Abstract

With the latest developments in both the automotive and communications industries, especially concerning the emerging 5G networks, IoV, and the adoption of Vehicle-to-Everything (V2X) connectivity, there has been a shift towards the establishment of Heterogeneous Vehicular Networks (HetVNets) environments. The rapid growth of data traffic and the drastic expansion of heterogeneous network infrastructure have resulted in a significant increase in energy consumption within wireless communication systems. Balancing energy efficiency and spectral efficiency has become a major challenge in Heterogeneous Vehicular networks, particularly concerning energy optimization, making the design of network systems considerably more challenging. Therefore, this paper attempts to optimize the energy utilized for each packet transmission, considering its stochastic nature and the optimized control parameters of two meta-heuristic algorithms-Particle Swarm Optimization and Artificial Bee Colony Optimization.
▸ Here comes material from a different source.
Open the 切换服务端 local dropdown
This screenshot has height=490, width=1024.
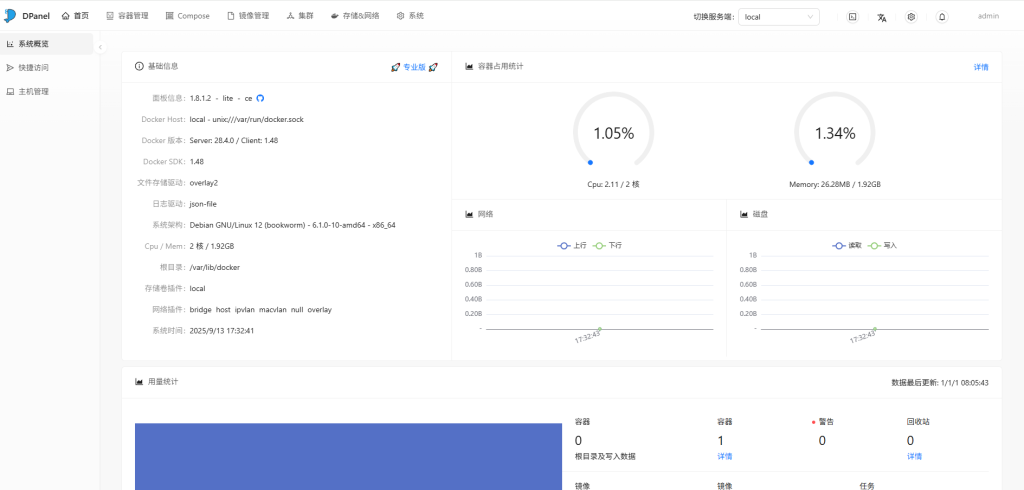click(x=779, y=17)
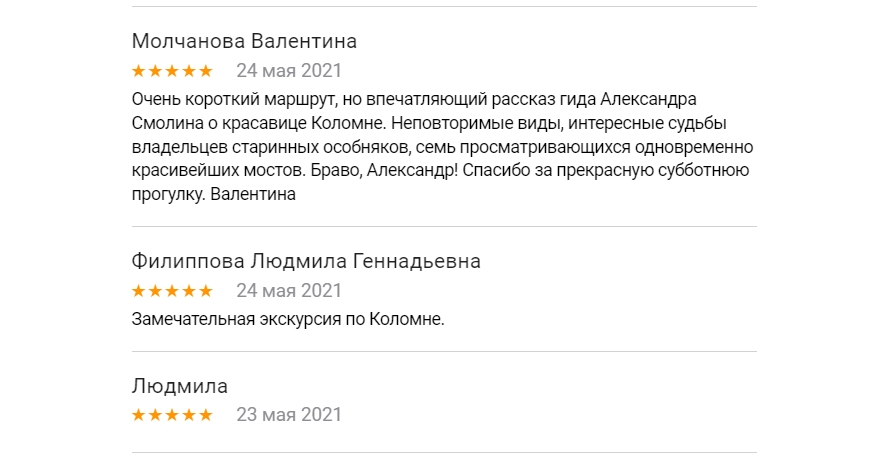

The optimization process is executed using the Particle Bee Colony Swarm algorithm. Subsequently, a comparison is made with other proposed algorithms, namely LDOD, FO, RO, and MATO, in terms of energy efficiency and spectral efficiency. The performance analysis reveals that the numerical results outperform existing algorithms, demonstrating a 30.32% increase in spectral efficiency and 73.25% increase in energy efficiency.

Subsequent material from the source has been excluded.